Credits: Brian Donogh/Winnipeg Sun
"I have no answer for that," he told police repeatedly in one form or another over the course of a lengthy video interview on March 21, 2010.
Kapsik, then 61, told investigators he "hears voices" but did not say whether the voices drove him to kill Ludmila Kapsik, his wife of 36 years.
"Sometimes it's something stupid and sometimes it means something," said. "It gets in my head -- talking, talking, talking -- and I can't think."
Kapsik is on trial for second-degree murder. Defence lawyers argue he was suffering from a mental disorder and is not criminally responsible for the killing.
Jurors have heard police arrived at the couple's apartment to find Ludmila, 59, dead on the living room floor and Kapsik sitting calmly on the couch. An autopsy determined Ludmila had suffered nearly 60 hammer blows to the head and another 40 or more to her body.
"There is absolutely no doubt what happened here and who is responsible," Det. Sgt. Wesley Rommel told Kapsik.
"What this is about is understanding why and being respectful of someone you've been with for nearly 40 years."
Kapsik left the question why unanswered. Kapsik said he and Ludmila were sitting on the couch watching a hockey game on television when he went to a storage room and retrieved a hammer, walked up behind Ludmila and struck her "many times."

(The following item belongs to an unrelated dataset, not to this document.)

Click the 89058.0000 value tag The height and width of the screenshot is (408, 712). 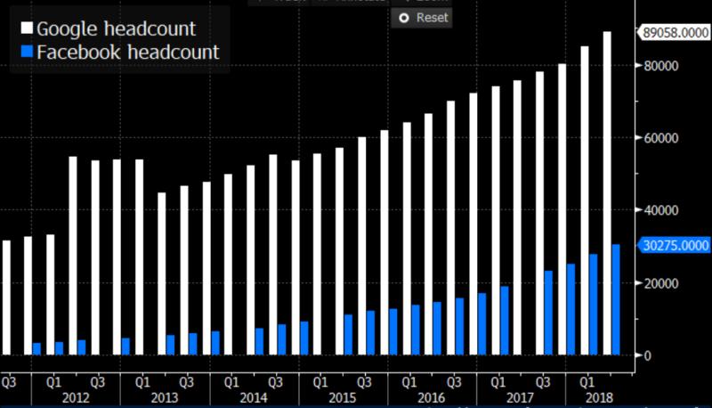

"She fell down on to the floor," he said. "She tried to move."
Kapsik said he waited an hour to call 911 so he could "cool down a little bit." Kapsik talked in a flat monotone for the entirety of the interview, showing no fluctuations in emotion.
"I did not see any tears at all by Mr. Kapsik during any part of the interview," Rommel told jurors.
Kapsik told police he and his wife immigrated from then-Czechoslovakia in 1976 and had no family in Canada and no friends.
Prosecutors closed their case Tuesday. Lawyers for the defence will call their first witness Wednesday afternoon.